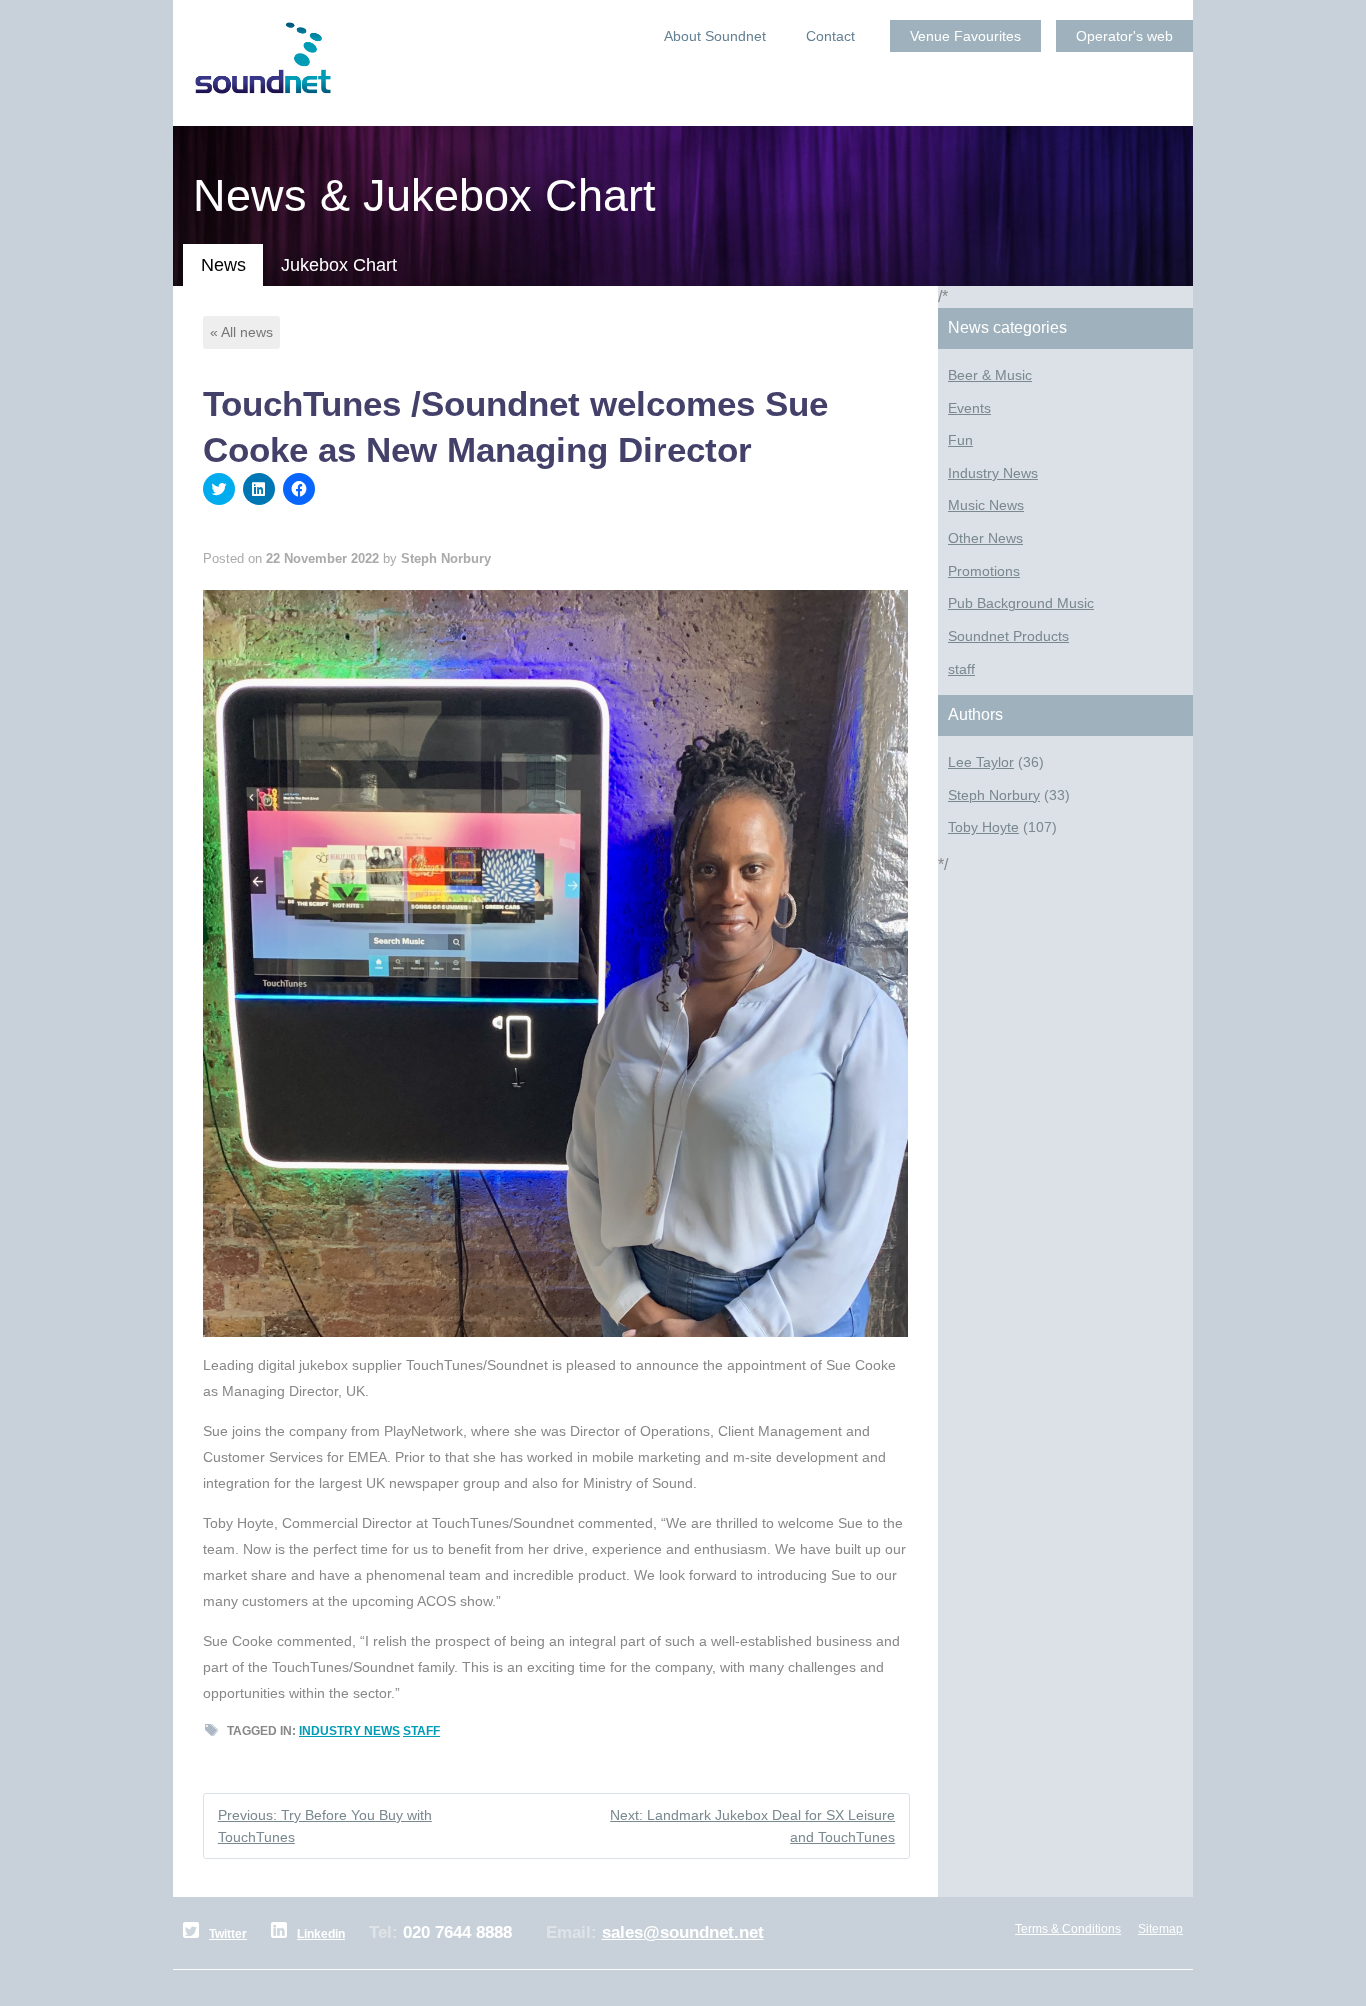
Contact (830, 36)
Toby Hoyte (983, 827)
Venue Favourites (965, 36)
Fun (960, 440)
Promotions (984, 571)
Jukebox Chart (339, 265)
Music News (986, 505)
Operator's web (1124, 36)
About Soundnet (715, 36)
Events (969, 408)
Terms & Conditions (1068, 1929)
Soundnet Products (1008, 636)
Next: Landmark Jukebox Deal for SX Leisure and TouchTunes (752, 1826)
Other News (985, 538)
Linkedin (321, 1934)
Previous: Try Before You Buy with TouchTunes (325, 1826)
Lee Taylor (981, 762)
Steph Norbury (994, 795)
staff (421, 1731)
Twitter (228, 1934)
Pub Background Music (1021, 603)
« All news (241, 332)
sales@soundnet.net (683, 1932)
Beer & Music (990, 375)
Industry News (349, 1731)
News (223, 265)
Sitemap (1160, 1929)
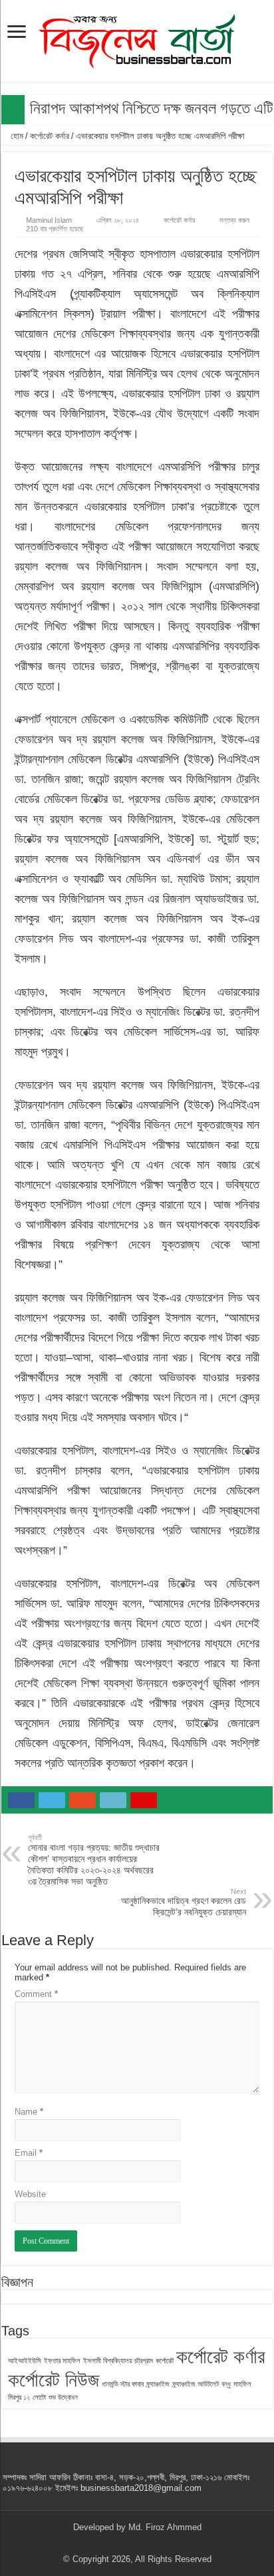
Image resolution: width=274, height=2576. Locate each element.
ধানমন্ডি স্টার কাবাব (123, 2384)
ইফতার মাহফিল (62, 2361)
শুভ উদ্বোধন (63, 2397)
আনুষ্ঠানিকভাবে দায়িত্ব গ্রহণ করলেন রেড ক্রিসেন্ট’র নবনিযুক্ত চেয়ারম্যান (183, 1902)
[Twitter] (125, 2543)
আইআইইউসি (24, 2361)
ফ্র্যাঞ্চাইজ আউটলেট (195, 2384)
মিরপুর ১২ (19, 2397)
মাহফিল (242, 2384)
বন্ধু (226, 2384)
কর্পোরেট (165, 2361)
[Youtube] (150, 2543)
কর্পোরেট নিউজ (53, 2380)
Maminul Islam (49, 220)
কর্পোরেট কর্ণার (220, 2356)
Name (29, 2112)
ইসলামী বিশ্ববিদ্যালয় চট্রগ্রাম (118, 2361)
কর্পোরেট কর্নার (49, 136)
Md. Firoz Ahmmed (165, 2527)
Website (30, 2194)
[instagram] (163, 2543)
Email (29, 2153)
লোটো (39, 2397)
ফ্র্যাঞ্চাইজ (158, 2384)
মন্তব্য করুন (234, 220)
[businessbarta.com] (137, 39)
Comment (36, 1994)
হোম (15, 136)
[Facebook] (112, 2543)
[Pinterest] (137, 2543)
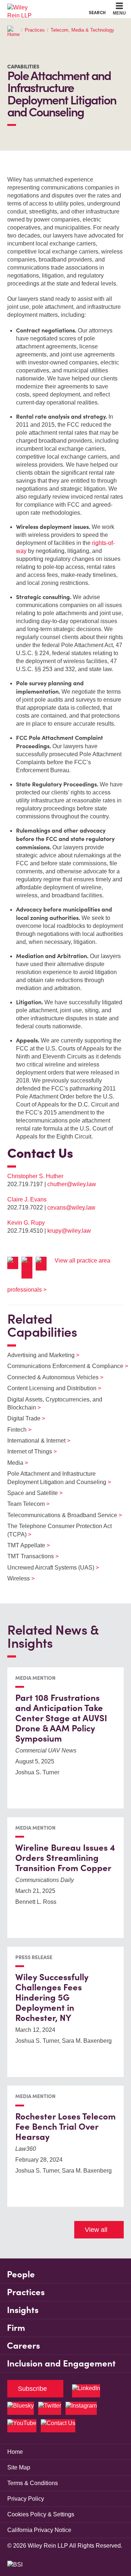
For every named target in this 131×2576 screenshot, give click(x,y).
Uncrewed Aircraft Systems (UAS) (48, 1567)
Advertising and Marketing (38, 1355)
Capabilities (23, 66)
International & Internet (34, 1440)
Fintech (14, 1430)
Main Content (42, 7)
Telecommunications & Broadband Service (60, 1515)
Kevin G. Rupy (26, 1223)
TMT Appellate (24, 1545)
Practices (35, 30)
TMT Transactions (28, 1556)
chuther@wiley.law (71, 1184)
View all (96, 2229)
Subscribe (32, 2388)
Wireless (16, 1578)
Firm (16, 2327)
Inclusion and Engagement (61, 2363)
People (21, 2274)
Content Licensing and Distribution (49, 1388)
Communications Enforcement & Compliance (63, 1366)
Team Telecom (23, 1504)
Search (97, 12)
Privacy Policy (25, 2499)
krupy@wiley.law (69, 1231)
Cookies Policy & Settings (40, 2514)
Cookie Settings (39, 7)
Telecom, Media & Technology (82, 30)
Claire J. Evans (27, 1199)
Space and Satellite (30, 1493)
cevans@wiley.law (71, 1207)
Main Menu (45, 7)
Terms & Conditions (32, 2483)
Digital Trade (21, 1418)
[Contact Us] (58, 2425)
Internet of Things (27, 1451)
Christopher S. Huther (35, 1176)
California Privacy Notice (39, 2530)
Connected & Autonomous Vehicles (50, 1377)
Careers (23, 2345)
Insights (23, 2310)
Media (13, 1463)
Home (15, 2452)
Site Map (18, 2467)
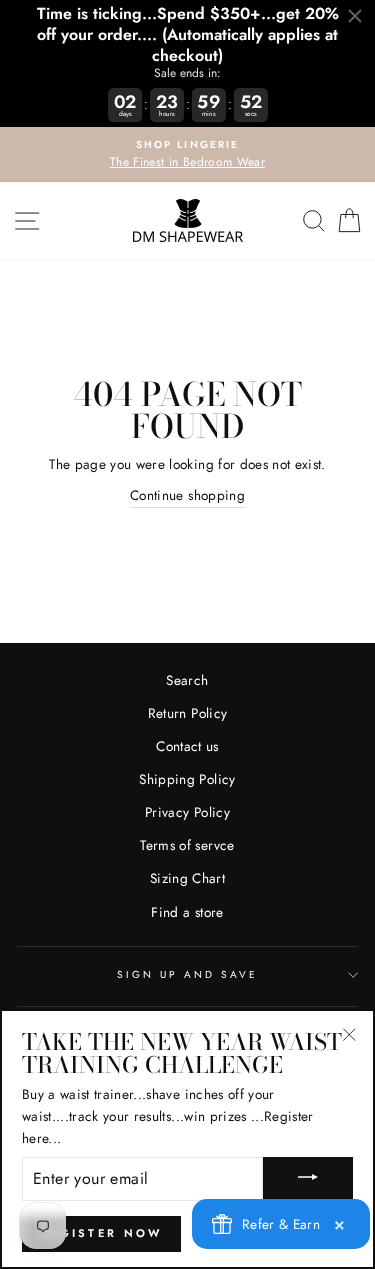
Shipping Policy (187, 779)
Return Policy (187, 713)
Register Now (101, 1233)
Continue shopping (187, 495)
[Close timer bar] (355, 16)
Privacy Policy (187, 812)
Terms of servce (187, 845)
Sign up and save (188, 974)
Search (187, 680)
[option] (187, 155)
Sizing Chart (187, 878)
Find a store (187, 912)
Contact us (187, 746)
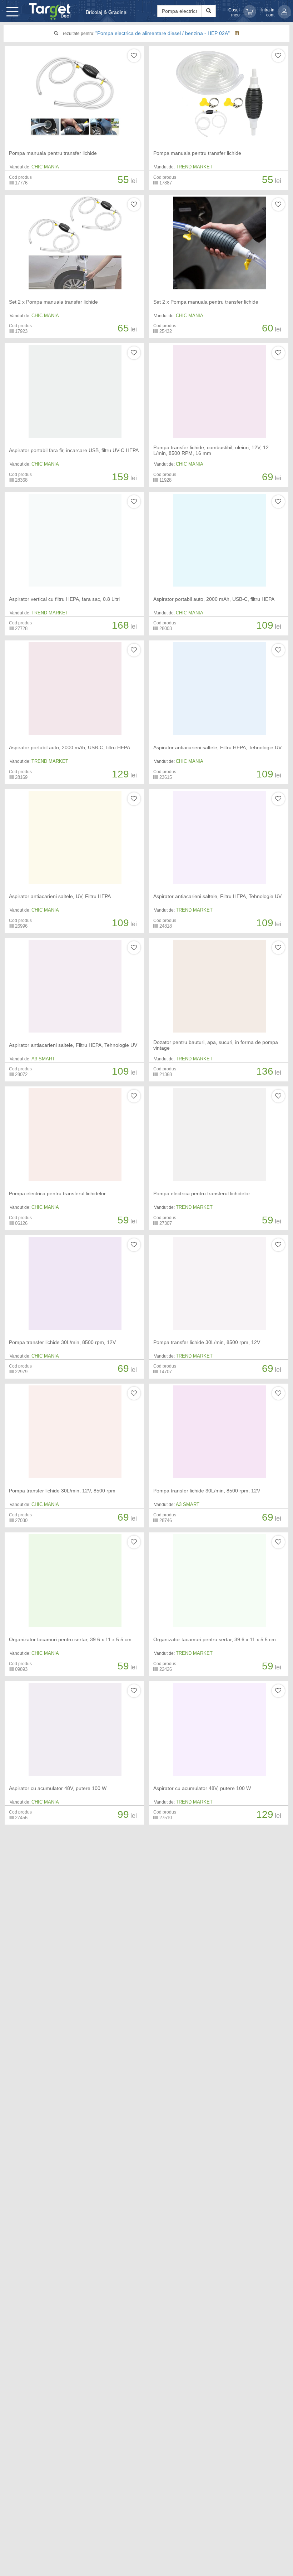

┄┄┄┄┄┄

TASK DETAILS ▸ Above are some entries. Restate word for word the lines from the one holding "বন্ধু (226, 2384)" through the one holding "Capabilities (23, 66)", but not the pictures.

RESULT FOR THIS TASK ▸
বন্ধু (226, 2384)
কর্পোরেট (165, 2361)
[Youtube] (150, 2543)
কর্পোরেট নিউজ (53, 2380)
Maminul Islam (49, 220)
কর্পোরেট কর্ণার (220, 2356)
Name (29, 2112)
ইসলামী বিশ্ববিদ্যালয় চট্রগ্রাম (118, 2361)
কর্পোরেট কর্নার (49, 136)
Md. Firoz Ahmmed (165, 2527)
Website (30, 2194)
[instagram] (163, 2543)
Email (29, 2153)
লোটো (39, 2397)
ফ্র্যাঞ্চাইজ (158, 2384)
মন্তব্য করুন (234, 220)
[businessbarta.com] (137, 39)
Comment (36, 1994)
হোম (15, 136)
[Facebook] (112, 2543)
[Pinterest] (137, 2543)
For every named target in this 131×2576 screenshot, give click(x,y).
Uncrewed Aircraft Systems (UAS) (48, 1567)
Advertising and Marketing (38, 1355)
Capabilities (23, 66)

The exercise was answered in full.